Rafeh Oualha, Yosser Zina Abdelkrim, Khadija Essafi-Benkhadir, Ikram Guizani, Emna Harigua-Souiai
Abstract
Open AccessLeishmaniases remain a major global health challenge due to limited and often toxic therapeutic options. Recent advances in artificial intelligence have enabled the identification of novel antileishmanial candidates through drug repurposing approaches. Among these, our team has previously predicted in silico the monoamine oxidase inhibitor Tranylcypromine as a potential drug candidate against Leishmaniases.
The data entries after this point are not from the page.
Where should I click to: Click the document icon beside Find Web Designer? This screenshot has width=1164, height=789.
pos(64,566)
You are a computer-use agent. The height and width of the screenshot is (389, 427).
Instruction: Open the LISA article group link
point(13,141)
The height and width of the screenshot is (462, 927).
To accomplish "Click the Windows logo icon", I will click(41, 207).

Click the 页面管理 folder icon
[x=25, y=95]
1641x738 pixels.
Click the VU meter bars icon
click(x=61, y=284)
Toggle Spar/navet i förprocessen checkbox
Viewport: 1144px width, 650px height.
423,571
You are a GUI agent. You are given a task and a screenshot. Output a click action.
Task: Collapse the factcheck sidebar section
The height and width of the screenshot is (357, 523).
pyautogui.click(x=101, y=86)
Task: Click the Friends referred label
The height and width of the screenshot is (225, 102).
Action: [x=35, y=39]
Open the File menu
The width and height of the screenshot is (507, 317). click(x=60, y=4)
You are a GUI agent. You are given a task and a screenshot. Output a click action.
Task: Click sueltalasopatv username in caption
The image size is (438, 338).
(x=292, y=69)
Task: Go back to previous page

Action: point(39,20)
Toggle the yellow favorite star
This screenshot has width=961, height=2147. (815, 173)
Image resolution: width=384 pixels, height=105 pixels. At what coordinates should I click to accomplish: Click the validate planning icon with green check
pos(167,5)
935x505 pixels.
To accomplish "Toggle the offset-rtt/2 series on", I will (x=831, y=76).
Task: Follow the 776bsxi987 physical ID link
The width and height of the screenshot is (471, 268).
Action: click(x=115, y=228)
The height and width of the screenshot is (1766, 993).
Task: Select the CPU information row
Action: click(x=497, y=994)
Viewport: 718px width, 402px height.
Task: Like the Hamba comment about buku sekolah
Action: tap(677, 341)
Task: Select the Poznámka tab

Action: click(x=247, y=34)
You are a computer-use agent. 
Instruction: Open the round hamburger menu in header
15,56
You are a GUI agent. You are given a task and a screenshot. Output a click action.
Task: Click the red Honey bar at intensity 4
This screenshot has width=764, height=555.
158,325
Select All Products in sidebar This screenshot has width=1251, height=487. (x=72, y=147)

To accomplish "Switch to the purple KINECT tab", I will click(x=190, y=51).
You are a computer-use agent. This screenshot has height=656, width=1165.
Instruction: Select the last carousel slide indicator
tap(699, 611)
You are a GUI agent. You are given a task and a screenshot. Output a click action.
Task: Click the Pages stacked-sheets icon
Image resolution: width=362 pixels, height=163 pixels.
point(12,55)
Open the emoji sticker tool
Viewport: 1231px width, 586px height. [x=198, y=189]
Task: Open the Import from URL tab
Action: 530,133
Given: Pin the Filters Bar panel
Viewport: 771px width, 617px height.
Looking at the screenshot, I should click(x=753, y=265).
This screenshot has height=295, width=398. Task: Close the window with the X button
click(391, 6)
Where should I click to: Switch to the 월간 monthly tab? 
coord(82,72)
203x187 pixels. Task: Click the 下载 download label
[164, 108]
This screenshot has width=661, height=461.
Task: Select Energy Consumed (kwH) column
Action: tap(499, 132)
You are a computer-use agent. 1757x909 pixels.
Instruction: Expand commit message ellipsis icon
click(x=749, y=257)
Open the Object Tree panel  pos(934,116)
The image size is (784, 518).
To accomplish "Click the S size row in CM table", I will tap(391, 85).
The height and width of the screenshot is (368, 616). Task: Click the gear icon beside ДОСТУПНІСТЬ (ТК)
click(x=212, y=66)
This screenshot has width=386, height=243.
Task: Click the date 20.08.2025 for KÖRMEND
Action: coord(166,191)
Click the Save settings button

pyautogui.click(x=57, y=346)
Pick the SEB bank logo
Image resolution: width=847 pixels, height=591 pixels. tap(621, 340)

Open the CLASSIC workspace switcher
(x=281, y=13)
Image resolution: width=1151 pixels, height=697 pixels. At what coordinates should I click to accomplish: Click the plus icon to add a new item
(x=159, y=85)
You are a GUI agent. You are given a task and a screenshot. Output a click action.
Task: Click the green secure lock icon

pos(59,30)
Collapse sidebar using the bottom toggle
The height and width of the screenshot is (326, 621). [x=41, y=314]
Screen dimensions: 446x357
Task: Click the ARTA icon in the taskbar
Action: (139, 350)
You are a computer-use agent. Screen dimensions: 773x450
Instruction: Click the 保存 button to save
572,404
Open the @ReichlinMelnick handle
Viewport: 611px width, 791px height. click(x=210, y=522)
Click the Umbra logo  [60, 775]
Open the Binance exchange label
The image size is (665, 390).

In this study, we provided the first experimental evidence supporting its efficacy against Leishmania major using both promastigote and intracellular amastigote models. Tranylcypromine markedly decreased parasite viability in a concentration-dependent manner, displaying IC50 values of 83.6 and 31.6 μg/ml against promastigotes and amastigotes, respectively. Mechanistic investigations revealed that at concentrations ranging from 50 to 200 μg/ml, it induced an apoptotic death of L. major promastigotes leading to necrosis at higher concentrations. Viability and cytotoxicity assays on THP-1-derived macrophages highlighted that the compound, at the selected concentrations, was safe and did not induce a toxic effect on host cells with CC50 values exceeding 280 μg/ml. Altogether, these findings revealed Tranylcypromine as a selective and promising antileishmanial drug candidate, supporting the relevance of AI-assisted drug repurposing strategies to accelerate drug discovery of safe and affordable therapies for neglected tropical diseases.